Gamma Irradiation Facility at HFIR

Gamma irradiation chamber at HFIR

Gamma irradiation chamber at HFIR

The HFIR Gamma Irradiation Facility is an experimental facility designed to irradiate materials with gamma radiation from spent fuel elements. The facility chamber is stainless steel and is made of 0.065-thick tubing to maximize the internal dimensions of the chamber. This allows for the largest samples possible that can still fit inside the cadmium post of the spent fuel loading station positions. The interior chamber is approximately 3.75 inches inside diameter and accommodates samples up to 25 inches long.

There are two configurations for the chamber assembly, with the only difference being the plugs. The uninstrumented configuration has a top plug that is used for installation of the samples, to support the inert gas lines, and maintain a leak tight environment while under water. The instrumented configuration has a chamber extension above the chamber and an “umbilical” to permit inert gas lines, electrical cables, and instrumentation cables for an instrumented experiment to connect with heater controls and instrumentation testing equipment in the experiment room.

# Exercise data:

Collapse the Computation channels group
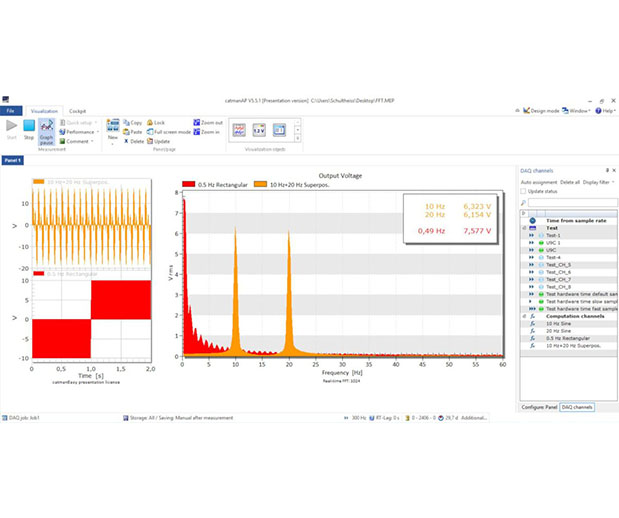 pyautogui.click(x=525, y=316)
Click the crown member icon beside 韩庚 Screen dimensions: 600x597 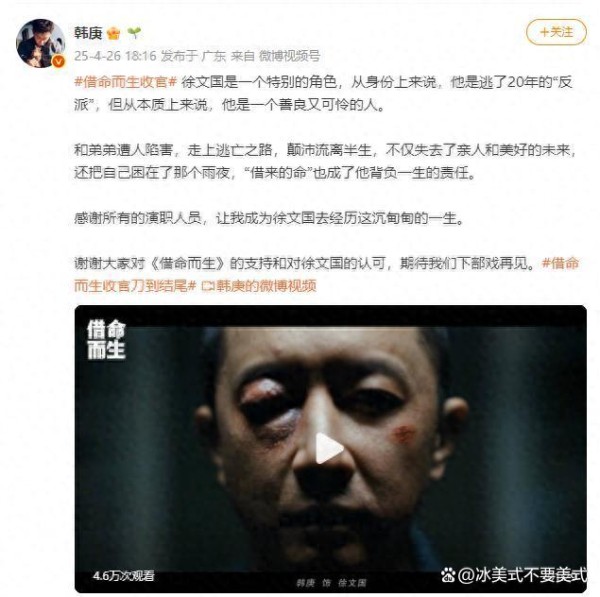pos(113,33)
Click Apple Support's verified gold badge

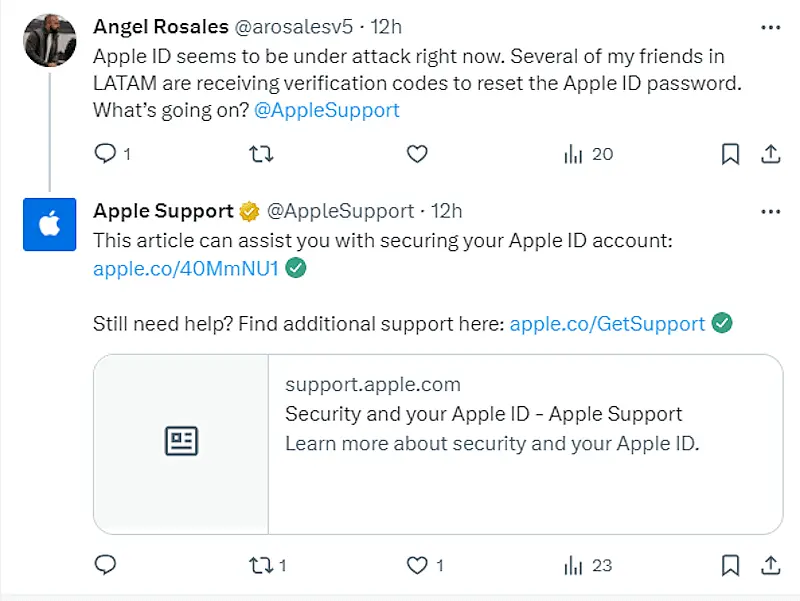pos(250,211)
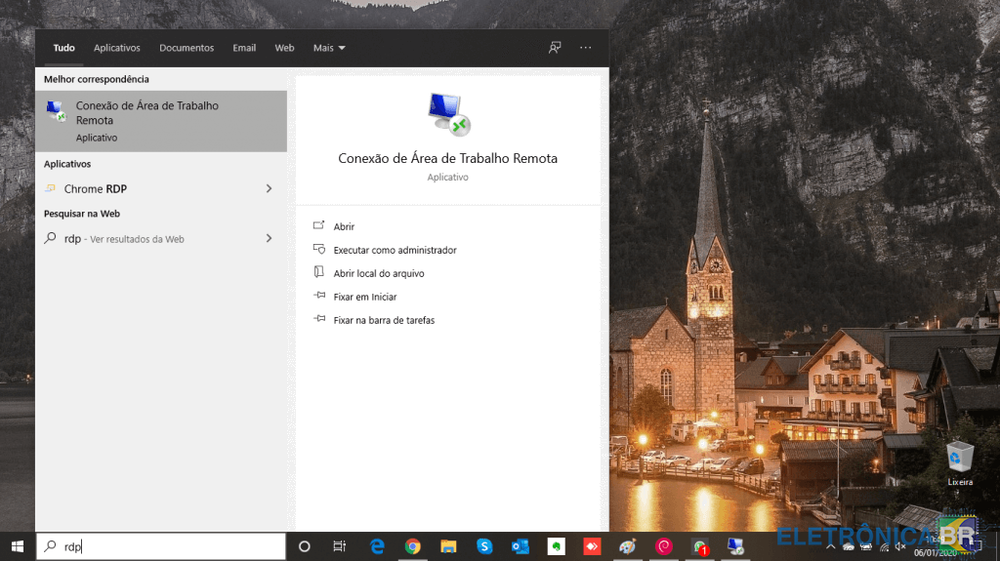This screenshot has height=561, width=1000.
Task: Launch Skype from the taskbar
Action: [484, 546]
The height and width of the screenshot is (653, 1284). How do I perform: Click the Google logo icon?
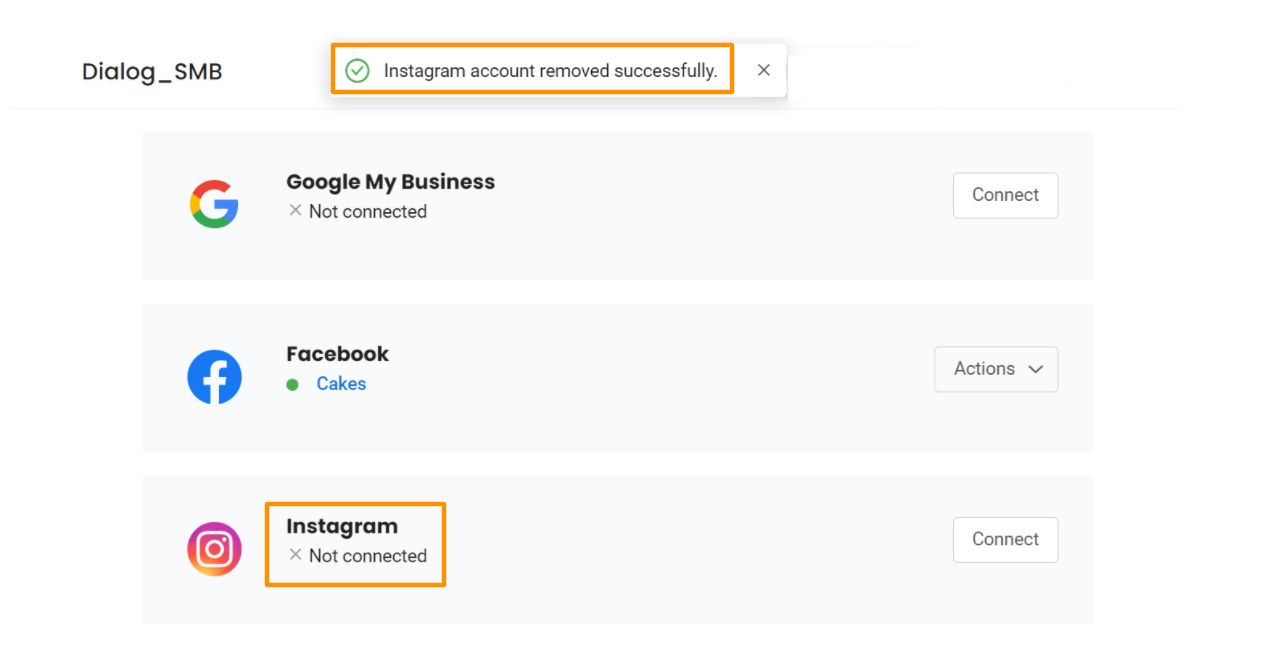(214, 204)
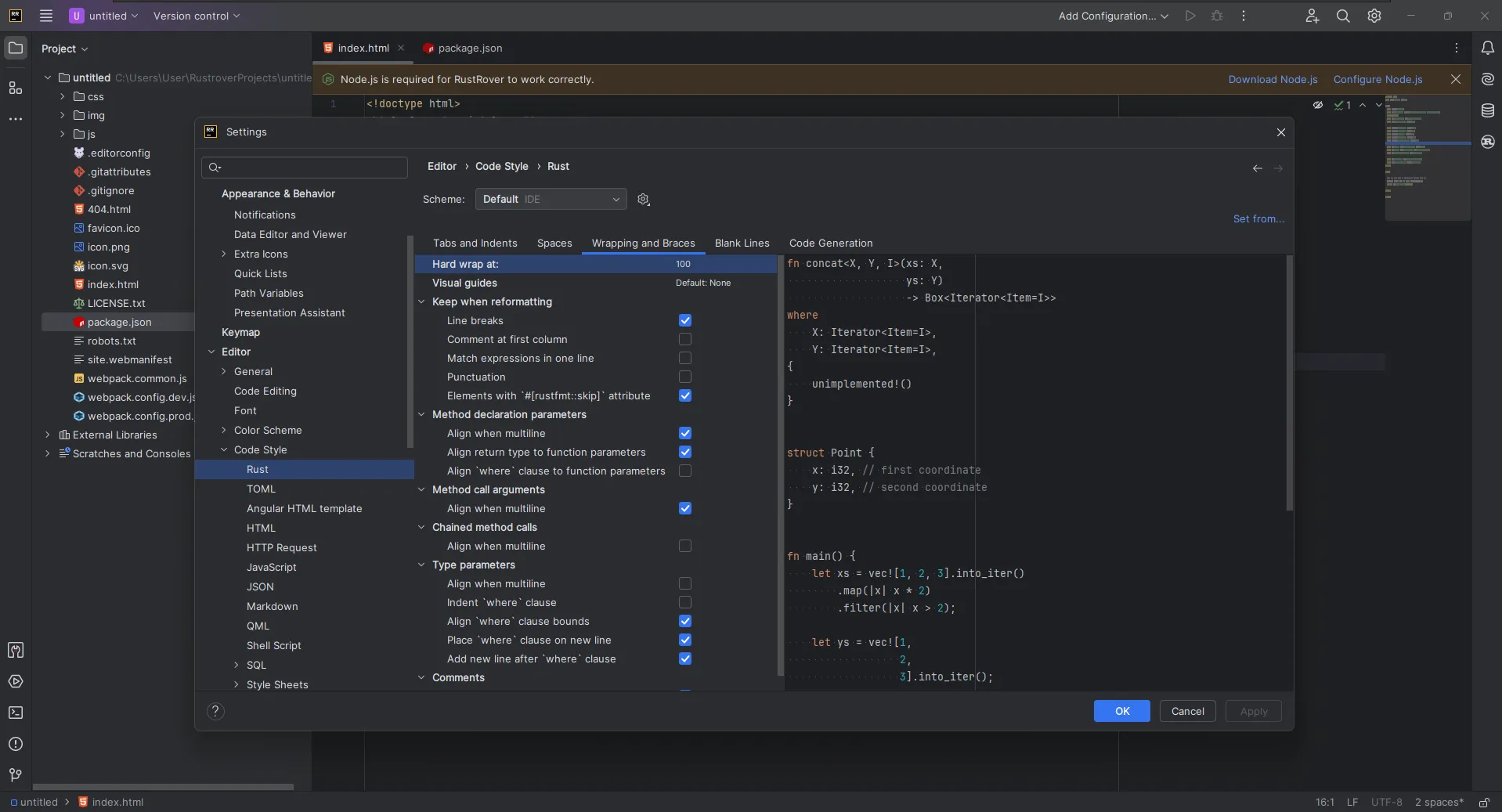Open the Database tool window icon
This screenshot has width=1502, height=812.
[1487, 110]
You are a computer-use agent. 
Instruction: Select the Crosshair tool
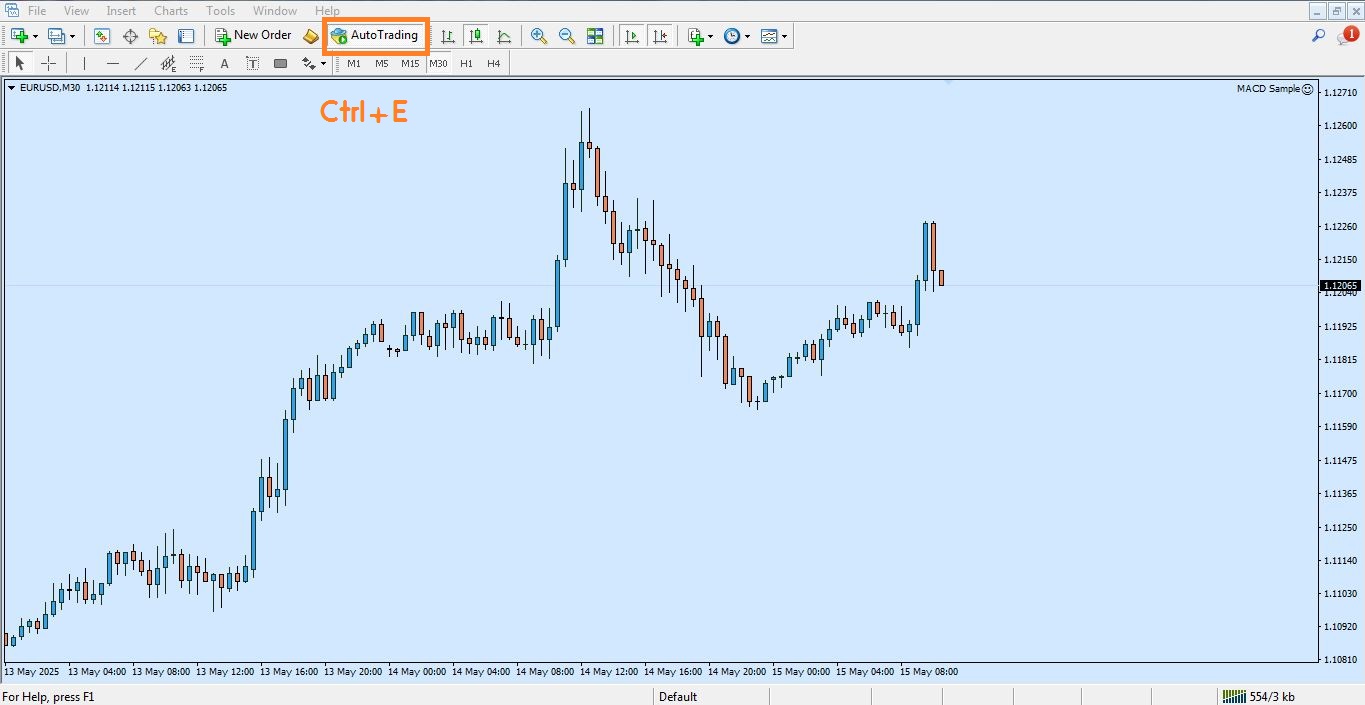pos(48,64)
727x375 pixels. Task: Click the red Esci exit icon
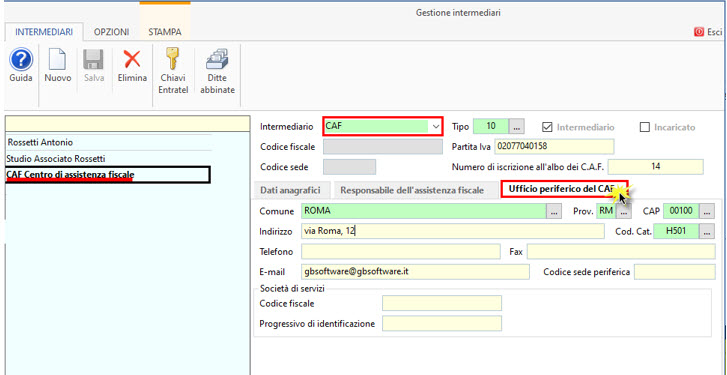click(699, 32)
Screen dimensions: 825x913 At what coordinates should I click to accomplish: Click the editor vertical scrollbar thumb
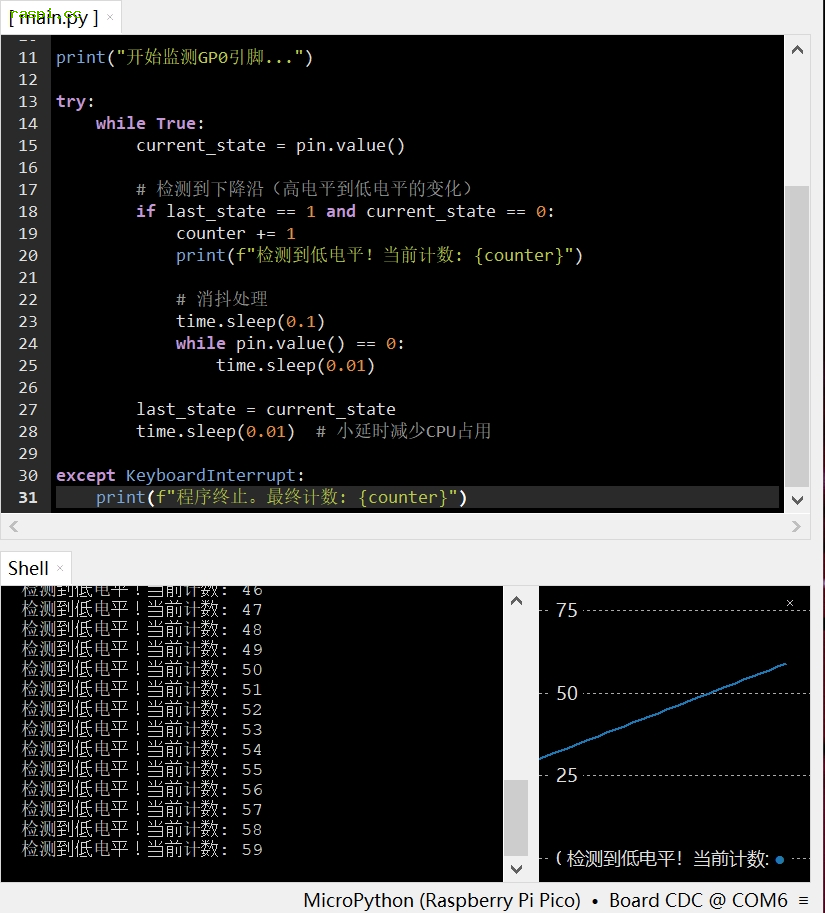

# Task to complete:
Continue the HFIR gamma irradiation facility description above the entries, starting right after its last sentence.

# Written response:
An inert gas control panel in the experiment room is required to provide inert gas flow and pressure relief to the chamber. Inert gas pressure is maintained at approximately 15 psig to ensure that any leakage from the chamber would be from the chamber to the pool and not water in leakage.

Samples in the chamber may be supported from the bottom of the chamber or from the plug (uninstrumented configuration only).

Radiation Dose Rates and Accumulated Doses

Characterization of the inside surface of the chamber has been performed, and gamma dose rates at this location have been confirmed. Gamma dose rates up to 1.8E+08 can be provided. Selection of an appropriate spent fuel element can provide essentially any required dose rate.

Because of secondary reactions within sample and holder materials in the chamber, we have created neutronic models to estimate the actual dose rates to the samples in different holders and at different locations within the chamber. The peak dose rates are near the vertical center of the chamber and at the horizontal centerline of the chamber. There is a near symmetrical distribution of the dose rate from top to bottom of the chamber.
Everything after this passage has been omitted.